Thursday, July 5, 2012

Is The Equity Market Topping?

Topics Covered
  • Narrowing breadth speaks of an equity market top
  • Narrow trading range for Long Bond Treasury prices
  • Silver finds itself at a major technical decision point 
Weekly Overview
The mean reversion rally continues, helped by the announcement coming out of the Eurozone. Main beneficiaries so far have been commodity prices, especially Crude Oil which has rallied over 10% in less than a week. Agriculture is taking off, despite an abundance of bears calling for lower prices, with Wheat now at $8 a bushel. The bottom line still remains the same: investors are fearful of a disorderly default in the Eurozone and intense funding pressure on large economies like Spain and Italy. At the same time, Asia and especially China is slowing down meaningfully. At present, bearish trades remain slightly crowded, but not as much as they were at the start of the month.

Global Macro
Nothing new to report. Refer to the side menu for previous articles.

Data block:
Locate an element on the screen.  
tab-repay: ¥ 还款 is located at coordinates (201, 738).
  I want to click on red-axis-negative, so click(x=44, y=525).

Tasks for this exercise:
1. Does the market commentary support each statement? Give yes or no, each with the deciding words quoted from the commentary. (a) Crude Oil has gained more than 10% in under a week. (b) Wheat is trading at $6 a bushel. (c) Bearish trades are more crowded now than at the start of the month.
2. According to the market commentary, which large economies face intense funding pressure?
3. Retype the market commentary, starting at "Topics Covered" and ending at "of the month.".
Rely only on the market commentary, not the material.

Activity answers:
1.
(a) Yes: "Crude Oil which has rallied over 10% in less than a week"
(b) No: "with Wheat now at $8 a bushel"
(c) No: "bearish trades remain slightly crowded, but not as much as they were at the start of the month"

2. Spain and Italy.

3.
Topics Covered
  • Narrowing breadth speaks of an equity market top
  • Narrow trading range for Long Bond Treasury prices
  • Silver finds itself at a major technical decision point 
Weekly Overview
The mean reversion rally continues, helped by the announcement coming out of the Eurozone. Main beneficiaries so far have been commodity prices, especially Crude Oil which has rallied over 10% in less than a week. Agriculture is taking off, despite an abundance of bears calling for lower prices, with Wheat now at $8 a bushel. The bottom line still remains the same: investors are fearful of a disorderly default in the Eurozone and intense funding pressure on large economies like Spain and Italy. At the same time, Asia and especially China is slowing down meaningfully. At present, bearish trades remain slightly crowded, but not as much as they were at the start of the month.